Na manhã do jogo recebi um e-mail de uma loja de roupa que prometia um desconto de 10% por cada golo de Cristiano Ronaldo. A determinada altura pensei que deveriam ter definido a promoção em função de cada toque na bola, tal foi o alheamento do jogo. No primeiro lance digno de registo finta lateraldireitoic, e logo perdeu o lance para o colega de equipa Modric. Aos 18 minutos perdeu novamente a bola para Srna, tendo executado impecavelmente a sua vingança aos 20 com uma pisadela que teria amarelado algum dos humanos em campo. Depois disso desapareceu da partida e só voltou a ser decisivo num cabeceamento defensivo aos 90 minutos. Se jogasse sempre assim seria a terceira melhor exportação da Madeira, a seguir à banana e ao bolo do caco.

Renato Sanches

Foi o desfibrilhador de um jogo a que jamais assistiríamos se não fôssemos portugueses. A entrada de Renato em campo é todo um acontecimento, capaz de desorientar o adversário, os colegas de equipa e até o próprio. Começou por fazer sonhar meio mundo numa tabelinha com João Mário para instantes depois homenagear Éder num remate absolutamente desastrado. Renato será mais ou menos isto, pelo menos até levar no focinho de Ancelotti. Mesmo mesmo mesmo a terminar, recebe um passe de Cristiano Ronaldo ainda no meio-campo português, acelera rumo à baliza croata. faz aquilo que nos pareceu ser o seu primeiro passe acertado em todo o jogo... e GOLO. Grande desfeita para Fernando Santos, que tinha tudo para celebrar o quarto empate.

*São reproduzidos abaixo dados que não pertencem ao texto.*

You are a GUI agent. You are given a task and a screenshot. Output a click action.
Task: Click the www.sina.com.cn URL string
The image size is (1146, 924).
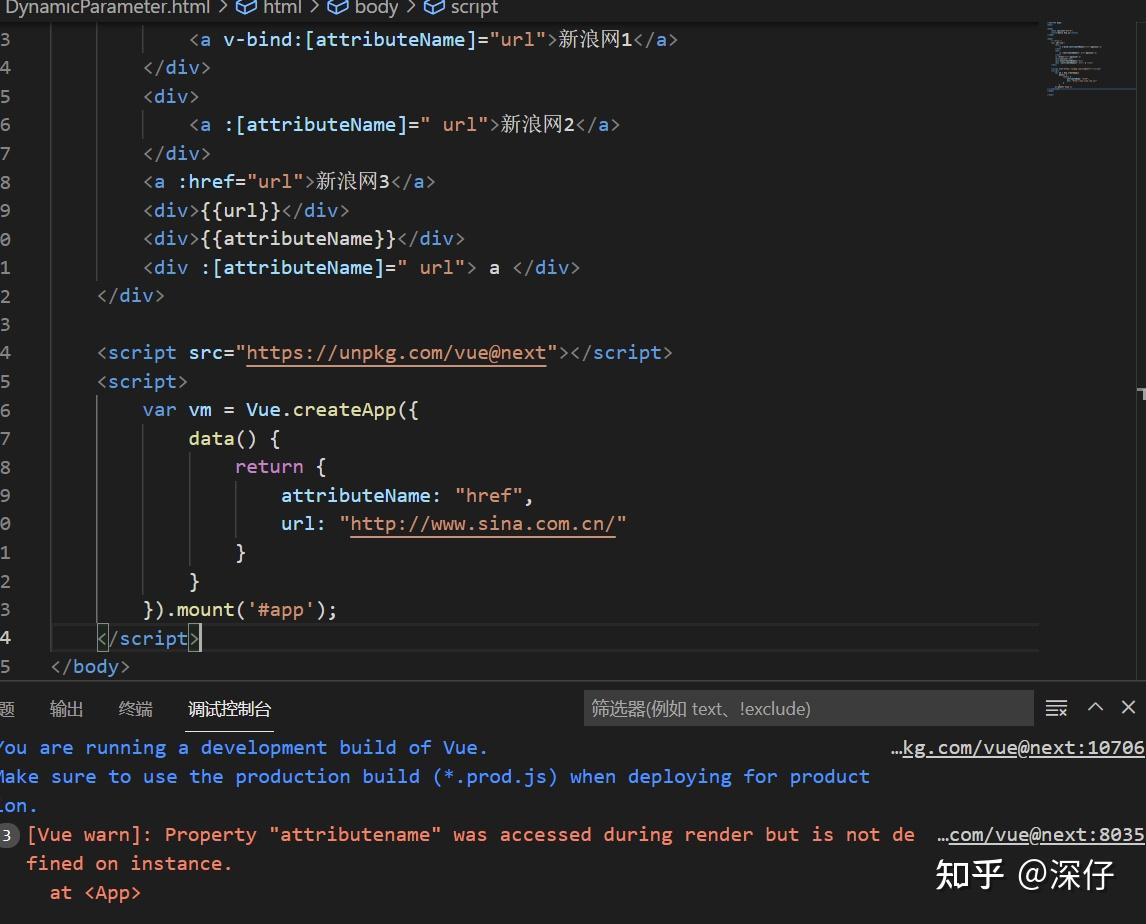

Acabaria por receber o prémio de Homem do Jogo e, bem melhor do que isso, a camisola de Modric.

Ricardo Quaresma

Tínhamos aqui umas notas sobre como fez mais uma exibição relativamente apagada, às vezes solidária, muitas vezes pouco inspirada, quase sempre Quaresma. Mas olhem, que se lixe. GANDA QUARESMA. Exibição fulgurante do extremo português, sempre apostado em imprimir velocidade ao jogo, pleno de repentismo e imaginação. Uma flecha apontada à baliza adversária! Está bom assim? Se calhar exagerámos.